Mr Rudowski's argument effectively boils down to LTNs don't cause modal shift or traffic evaporation, but other interventions do.

I would argue the evidence is pretty clear on the first point: Mr Rudowski is wrong. There is good evidence that LTNs do cause a reduction in to traffic, a reduction in car ownership, and greater use of other modes of transport: https://www.sustrans.org.uk/for-professionals/infrastructure/an-introduc...

https://westminsterstreets.org.uk/the-evidence-low-traffic-neighbourhoods/

https://static1.squarespace.com/static/5d30896202a18c0001b49180/t/60003f...

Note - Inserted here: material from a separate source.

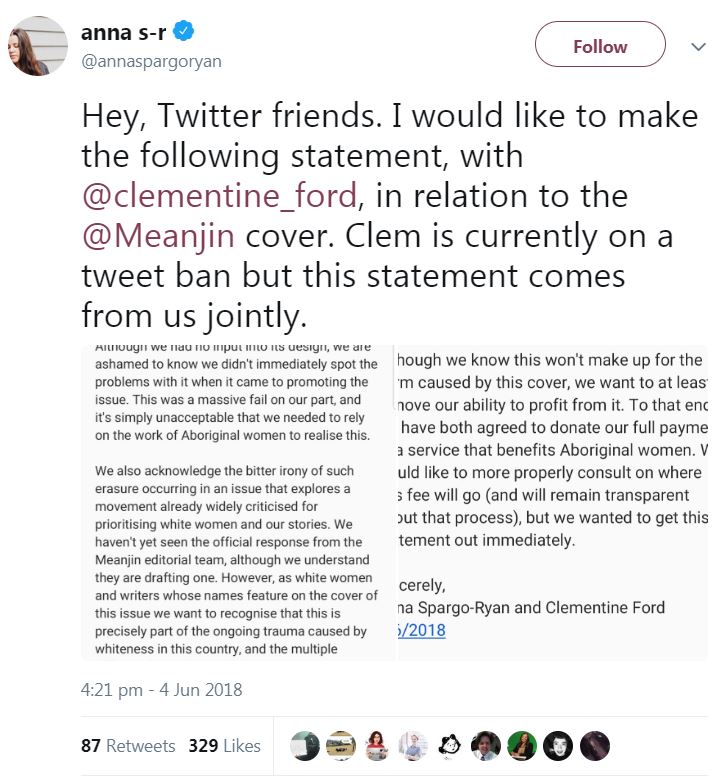Expand the tweet options chevron menu
The image size is (725, 782).
point(698,47)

On the second point: I don't think anyone is saying it is either/or. LTNs are not a perfect or complete solution. We absolutely can and should be doing other things to, including making public transport and other forms of active travel more attractive.

On the "cycling lobby", Mr Rudowski makes it sound like anyone arguing for better cycling provision are motivated solely by self-interest. Nothing could be further from the truth. I already cycle most journeys around town, despite the almost complete lack of infrastructure. I do so because it is fast, cheap, convenient and keeps me healthy. I want everyone (or at least many more people) to be able to benefit from having cycling as a viable option. 

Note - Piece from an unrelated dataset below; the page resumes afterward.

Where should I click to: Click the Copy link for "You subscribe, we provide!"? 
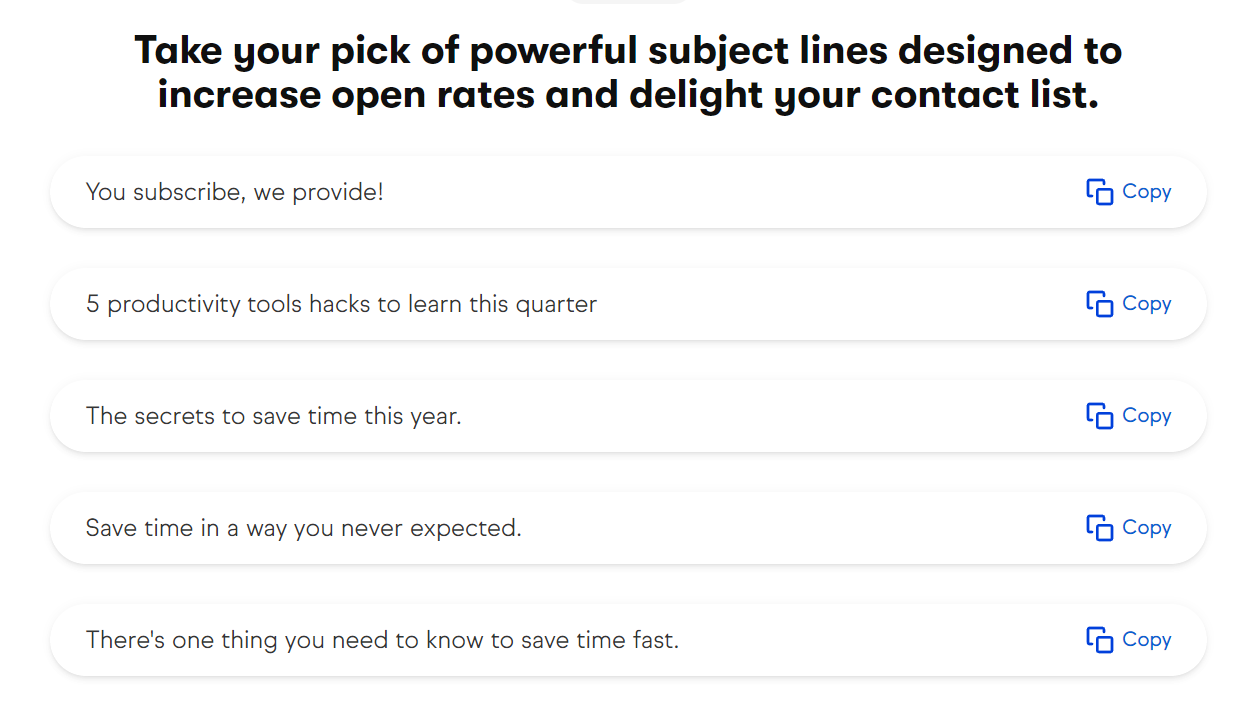[1147, 191]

Look at London - pretty much the best public transport network any city could hope for, generally pretty good for walking (the only part of the country where pavement parking is banned) and yet cycling has risen dramatically as the infrastructure has appeared. Why? Because given a real choice, people realise that cycling is a good way to get around. The cycling lobby simply wants to give that choice to everyone.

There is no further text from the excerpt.